Groupon Shares Rally Following New Mobile Payments Offering
Wednesday afternoon, Groupon (NASDAQ: GRPN) shares got a boost following a CNBC interview with its Chief Executive Officer Andrew Mason. In the interview, he spoke about the company's release of a mobile payments system earlier this morning, and of its recent financial performance. Expecting a Mark Zuckerberg-esque boost from his interview, investors were licking their chops at a shot to jump in on the next Groupon rally Wednesday.
Earlier in the morning, Groupon revealed that it would be entering the mobile payments space with a service called Groupon Payments. The service will available immediately and will be built into the company's iPhone and iOS apps.
The service will cost merchants 15 cents per swipe plus an additional fee depending on what type of card is used. If the customer uses Mastercard (NYSE: MA), Visa (NYSE: V), or Discover, the additional fee is 1.8 percent. If they use American Express(NYSE: AXP), the fee goes up to three percent.
In an interview with CNBC, Groupon CEO Andrew Mason said Groupon Payments follows directly in-line with the company's efforts to serve merchants as best as possible. Mason also said that not only would the payments system make it easier for merchants to use groupon daily deals, but that they will save merchants thousands per year.
Mason stated that the payment service will also allow the company to facilitate “seamless closed loop redemption [of deals],” allowing them to further control the funnel that their customers operate in. He went on to say that “The payment system will funnel companies in to do more [daily] deals”, and thus help drive Groupon's revenue beyond the commissions the service will generate.
When asked about the company's direction in general, Mason commented that he “is not happy we've been misunderstood." Mason said that the company's “growth is slowing, but still up 50 percent year over year."

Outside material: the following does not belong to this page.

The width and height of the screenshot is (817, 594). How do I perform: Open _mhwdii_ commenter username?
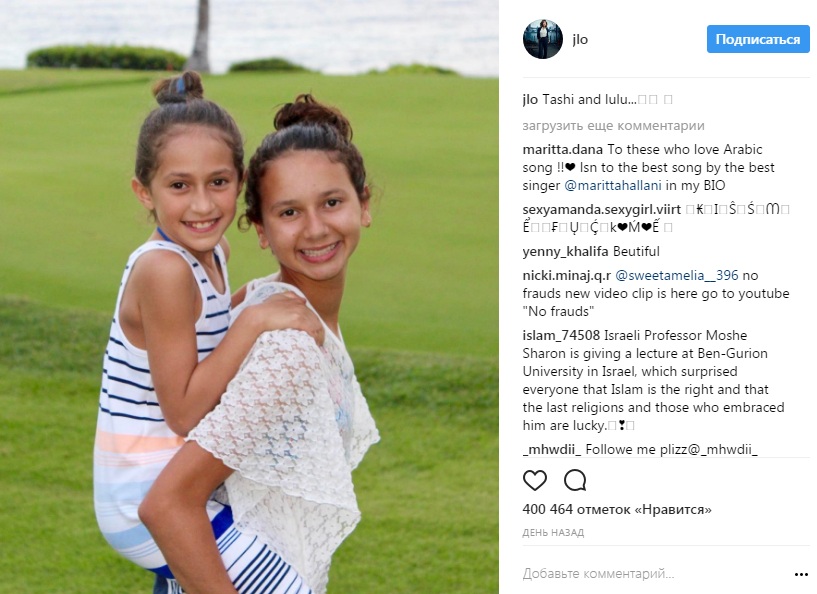coord(552,449)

Unsurprisingly, Mason was also asked about the horror stories many have heard about Groupon offers, usually revolving around smaller business that get swamped with discount orders that causes issues with regular business. Mason said that while this happens, “there are a lot more safe landings than plane crashes with the Groupon experience."
Whether its wise to enter the mobile payments space currently is a matter of contention. With Google's (NASDAQ: GOOG) Wallet offering, Square, and the offering coming from Best Buy (NYSE: BBY), Walmart (NYSE: WMT) and Target (NYSE: TGT), the mobile payments space is getting incredibly crowded. Not only is it crowded, it is intensely competitive and the players are each titans in their own space. There is no doubt it will be a rocky road at the very least for Groupon to gain traction for its service.
Groupon shares have taken a beating since the company's IPO in November 2011. Following its public offering, share prices have steadily fallen from their opening price of $26.11 down to below $5 dollars per share, losing over 80 percent of their value.
Shares of Groupon traded up 11.19 percent Wednesday around $5.22.